Com a presença de 103 dos 115 cardeais que elegerão o futuro papa, começou na manhã de ontem a Congregação Geral, encontro que antecede o conclave. O grupo passará em revista a atual crise da Igreja e definirá quando começa o processo de escolha.
A expectativa do porta-voz da Santa Sé, padre Federico Lombardi, é que a data seja definida nos próximos dias, já que existem opiniões divergentes entre os cardeais. "Como sabemos, tem aqueles [cardeais] que estão com mais pressa, mas existem aqueles que preferem dedicar mais tempo para as congregações [reuniões prévias]", disse.
Segundo Lombardi, os 12 ausentes terminariam de chegar hoje ao Vaticano. Com isso, não haveria mais qualquer impedimento formal para o início do conclave.
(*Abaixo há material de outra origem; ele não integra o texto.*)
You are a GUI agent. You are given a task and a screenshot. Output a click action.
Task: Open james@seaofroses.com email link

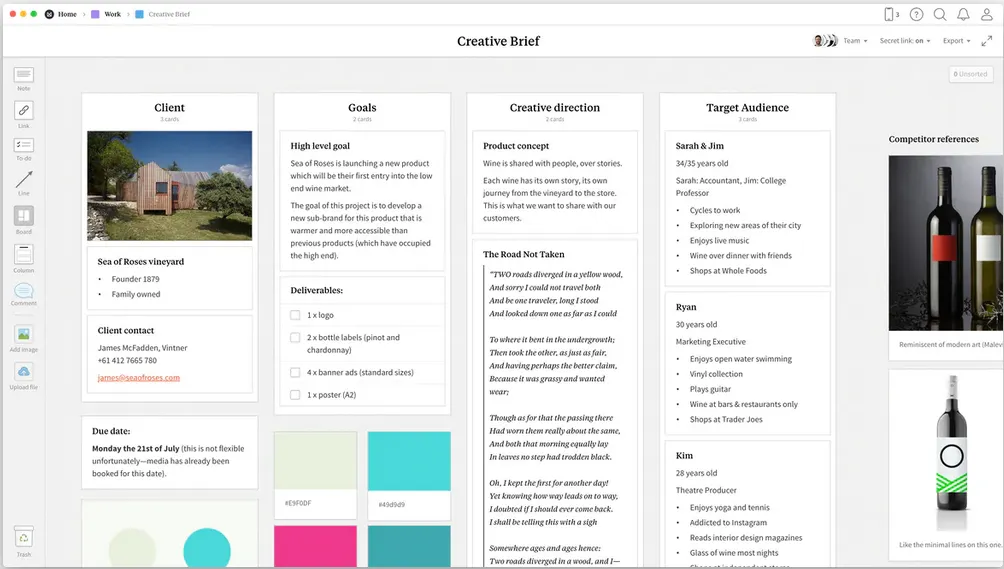(138, 378)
A reunião na manhã de ontem, ocorrida na Sala Nova do Sínodo, foi meramente introdutória. Os 142 cardeais presentes (39 com mais de 80 anos e por isso sem poder de voto) encontraram os lugares estabelecidos para cada um, por ordem de antiguidade; fizeram um juramento de segredo, se comprometendo a não divulgar o que for discutido ali dentro; e rezaram em latim.
Houve um intervalo de 30 minutos no final da manhã para um café, quando os cardeais puderam ter encontros particulares. Nesses encontros, eles começam a discutir mais reservadamente o que esperam para o futuro, como o perfil do novo pontífice.
"Esse é um momento significativo para contatos pessoais, trocas de informações, até em um nível mais particular", disse o porta-voz do Vaticano.
Vatileaks
Segundo Lombardi, os cardeais não receberão o dossiê secreto do chamado caso Vatileaks, feito por três cardeais a pedido do agora papa emérito. O documento só será conhecido pelo novo pontífice.
Isso não impede, no entanto, que quem estiver interessado pergunte aos colegas informações sobre a crise. "Pode haver o caso de alguns membros do colégio dos cardeais que querem saber informações sobre a situação da cúria e da Igreja e ali eles poderão perguntar. É uma possibilidade.
Depois deste intervalo, abriu-se espaço para que os cardeais fizessem intervenções. Treze pediram a palavra, mas nada do conteúdo discutido foi divulgado.
Os trabalhos são presididos pelo decano, Angelo Sodano, pelo camerlengo, Tarcisio Bertone [responsável pela administração do Vaticano no período de sede vacante], e pelo secretário do colégio de cardeais Lorenzo Baldisseri.
Por sorteio, ficou estabelecido que três cardeais (Giovanni Battista Re, Crescenzio Sepe e Franc Rode), auxiliarão Bertone pelos próximos três dias. Depois, um novo sorteio acontecerá e outros três serão escolhidos.
Os cardeais também decidiram enviar uma mensagem ao papa emérito Bento XVI, o que deverá ser feito nos próximos dias.
Papa precisa ter prudência, bom humor e zelo sacerdotal, diz monsenhor
Inês Migliaccio, especial para a Gazeta do Povo
Na opinião do subsecretário do Conselho Pontifício para os Textos Legislativos, o monsenhor José Aparecido Gonçalves de Almeida, sacerdote brasileiro que trabalha há cerca de 30 anos no Vaticano, a prudência, o zelo sacerdotal e o bom humor estão entre as principais características que os cardeais analisam no perfil daqueles que podem suceder Bento XVI.
"A prudência é uma virtude básica para o governo. Como destacava João Paulo I em Ilustríssimos Senhores, existem os santos, os sábios e os prudentes. Os santos, que rezem por nós. Os sábios, que nos deem lições. E os prudentes, que nos governem", disse, citando o livro que o papa João Paulo I escreveu quando ainda era cardeal uma coleção de cartas fictícias para personagens históricos.
Em relação ao zelo sacerdotal, ele enfatizou que é imprescindível o amor e o cuidado de todas as almas. E, sobre o bom humor, citou alguns santos da Igreja, como Santo Tomás More que, antes de ser decapitado, pediu ao carrasco para tomar cuidado com sua barba.
Ele se lembrou também do contato próximo que teve com o papa Bento XVI. "É um homem muito agradável, de bom coração e com toda sua amabilidade, foi muito firme nas resoluções da Igreja: identificou a problemática dos legionários de Cristo e solucionou o problema; aperfeiçoou a legislação quanto aos casos de pedofilia; e exigiu a transparência do Banco do Vaticano", disse.
Monsenhor Aparecido acha importante destacar neste momento em que o mundo manifesta interesse pelo futuro papa que a Igreja não é constituída só por cardeais. "Nesses 30 anos de Roma, trabalhando com diáconos, monges, freiras, sacerdotes e leigos, conheci gente muito boa. Esses escândalos são de fato uma tristeza, mas não deixam de ser uma realidade muito particular de um todo muito mais rico e divino", afirmou.